May 18, 2016

Winning at Drawdown Chess

Mark Trexler

Quite a few people in the climate field have been showing interest in Project Drawdown and the Project’s anticipated 2017 book (and database) covering  the 100 ways to best “draw-down” greenhouse gases in the atmosphere. The list is detailed and includes more than “pure” climate issues—for example, it includes education of girls.

There’s nothing fundamentally new about arguing that we could address climate change “if only” we would scale up and deploy a particular technology or implement a particular social, technical, or political measure. Socolow’s “stabilization wedges” (2004), Randers and Gildings “1 degree war plan” (2010), Mckinsey’s mitigation cost curves (2007), Jacobsen’s 100% renewable electricity roadmaps (2016), all fall into this category of “if only we would . . . .” strategies.  Unfortunately, acting on these strategies turns out to be much more difficult than coming up with the ideas.

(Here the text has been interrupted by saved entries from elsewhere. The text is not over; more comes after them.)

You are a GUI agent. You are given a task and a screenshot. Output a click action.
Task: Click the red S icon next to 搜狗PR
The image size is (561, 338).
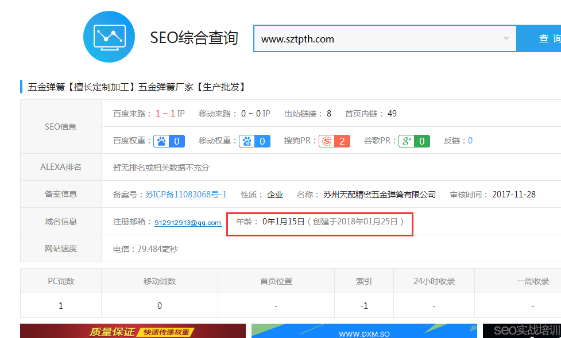[326, 141]
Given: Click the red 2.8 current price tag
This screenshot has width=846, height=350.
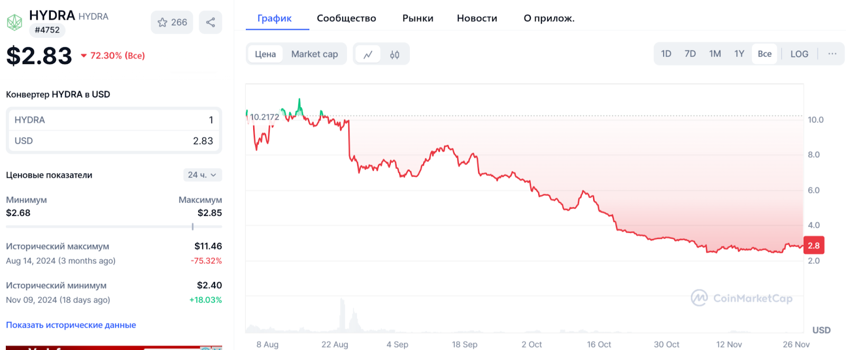Looking at the screenshot, I should coord(813,245).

Will Project Drawdown’s 100 measures simply become another entry in the “if only we would . . . “ list?

A lot depends on whether—along with assessing the “drawdown potential” of each measure—we explicitly identify and understand the barriers that prevent each measure from rapidly scaling up under the status quo and come up with strategies to overcome those barriers. In addition, we would be well-served to identify constituencies that realistically can mobilize to overcome those barriers. Ideally, such a “barriers and constituencies” assessment went into the identification of the 100 measures in the first place, but there’s no indication of that on the website or in Paul Hawken’s talks about the project.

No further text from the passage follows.